* EXERCISE DETAILS:
Please reproduce the text of all the records below word for word, leaving out the pictures.

>> Start DATA ROWS

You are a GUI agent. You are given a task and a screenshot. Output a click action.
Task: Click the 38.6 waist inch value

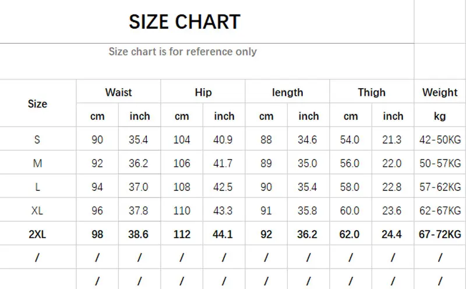point(140,235)
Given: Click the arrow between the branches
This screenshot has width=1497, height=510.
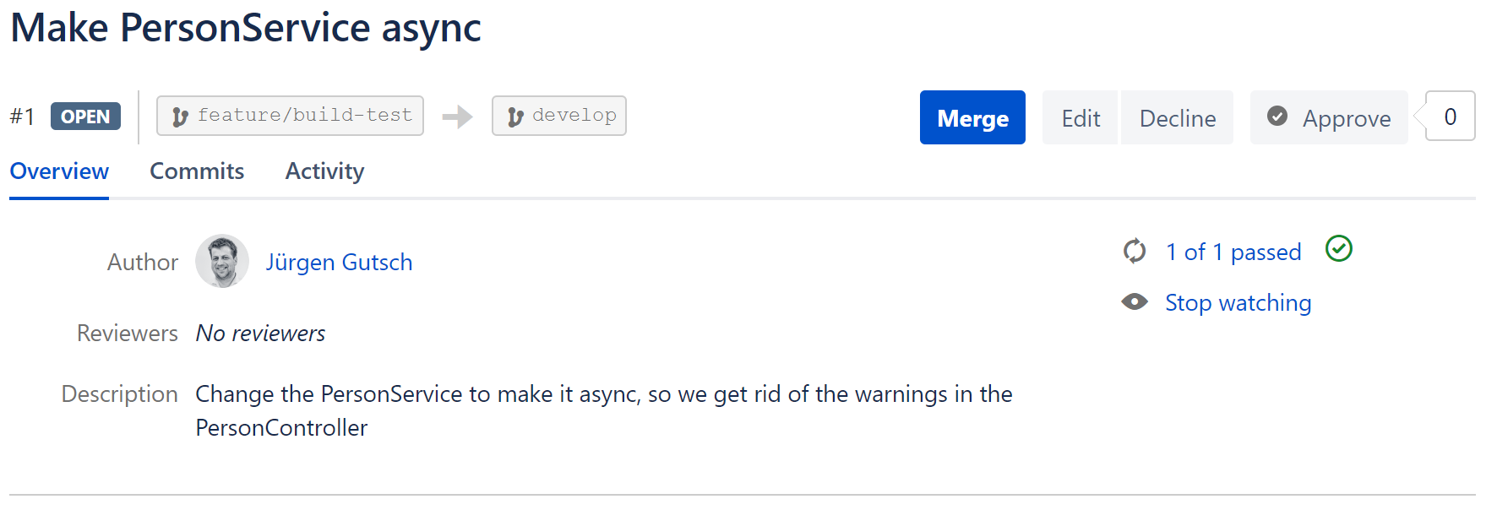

>> End DATA ROWS

* REPLY TO THE EXERCISE:
You are a GUI agent. You are given a task and a screenshot. Output a click action.
Task: Click the 38.6 waist inch value

point(140,235)
Given: Click the arrow between the branches
This screenshot has width=1497, height=510.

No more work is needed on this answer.